Donc, oui un succès mais c’est aussi le début d’une nouvelle action, parce que nous serons jugés aux résultats. Ce n’est pas un coup, ce n’est pas de la publicité, ce n’est pas de la communication, c’est du développement et le développement se mesure aux résultats obtenus. »
Et, pour le cinéma, on n’aurait sans doute pas rêvé mieux qu’une ambassadrice telle qu’Aïcha Macky pour promouvoir ce bien commun qu’est la paix. Une distinction qui à la fois raffermi son engagement, illustre un inspirant rôle modèle et démultiplie la portée de son travail.
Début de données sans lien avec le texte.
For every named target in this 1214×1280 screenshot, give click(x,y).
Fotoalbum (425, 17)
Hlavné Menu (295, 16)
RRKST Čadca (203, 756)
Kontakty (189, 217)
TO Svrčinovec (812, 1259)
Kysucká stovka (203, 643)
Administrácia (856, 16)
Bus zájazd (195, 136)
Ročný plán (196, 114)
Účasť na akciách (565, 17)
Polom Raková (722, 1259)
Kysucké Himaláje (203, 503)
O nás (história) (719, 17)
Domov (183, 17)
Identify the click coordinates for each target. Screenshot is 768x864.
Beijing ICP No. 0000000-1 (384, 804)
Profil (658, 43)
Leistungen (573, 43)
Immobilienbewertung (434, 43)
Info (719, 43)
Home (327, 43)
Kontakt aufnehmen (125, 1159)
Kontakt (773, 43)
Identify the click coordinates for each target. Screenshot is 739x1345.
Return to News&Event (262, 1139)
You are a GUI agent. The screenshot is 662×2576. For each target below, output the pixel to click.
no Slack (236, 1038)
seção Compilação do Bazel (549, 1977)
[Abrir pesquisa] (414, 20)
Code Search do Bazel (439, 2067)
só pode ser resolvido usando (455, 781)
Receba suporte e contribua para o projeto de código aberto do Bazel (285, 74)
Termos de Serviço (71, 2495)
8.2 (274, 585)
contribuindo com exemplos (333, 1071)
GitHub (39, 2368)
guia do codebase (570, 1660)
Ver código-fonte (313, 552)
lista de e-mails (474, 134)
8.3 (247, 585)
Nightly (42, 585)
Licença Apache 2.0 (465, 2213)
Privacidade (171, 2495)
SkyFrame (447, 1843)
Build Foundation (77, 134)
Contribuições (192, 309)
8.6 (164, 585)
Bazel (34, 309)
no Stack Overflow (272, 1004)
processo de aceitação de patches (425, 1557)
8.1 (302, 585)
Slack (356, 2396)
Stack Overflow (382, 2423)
Un combat qui s’annonce déjà sous les meilleurs auspices au vu de l’engouement suscité lors de la cérémonie de remise des prix de l’AFD où les discours ont su drainer l’adhésion de tous, et même se lever toute la salle pour accompagner en dansant la chanteuse Awa Sissao.
Frappée par le deuil sa mère, elle avait tout de même tenu à venir pour apporter son soutien. Et pour honorer la mémoire de sa mère, « une femme battante, une femme de paix ». Pour Awa Sissao : « qui parle de paix, parle d’amour ». Un message universel qu’elle a su délivrer à l’unisson avec chaleur et prestance. Un moment de grâce et de partage.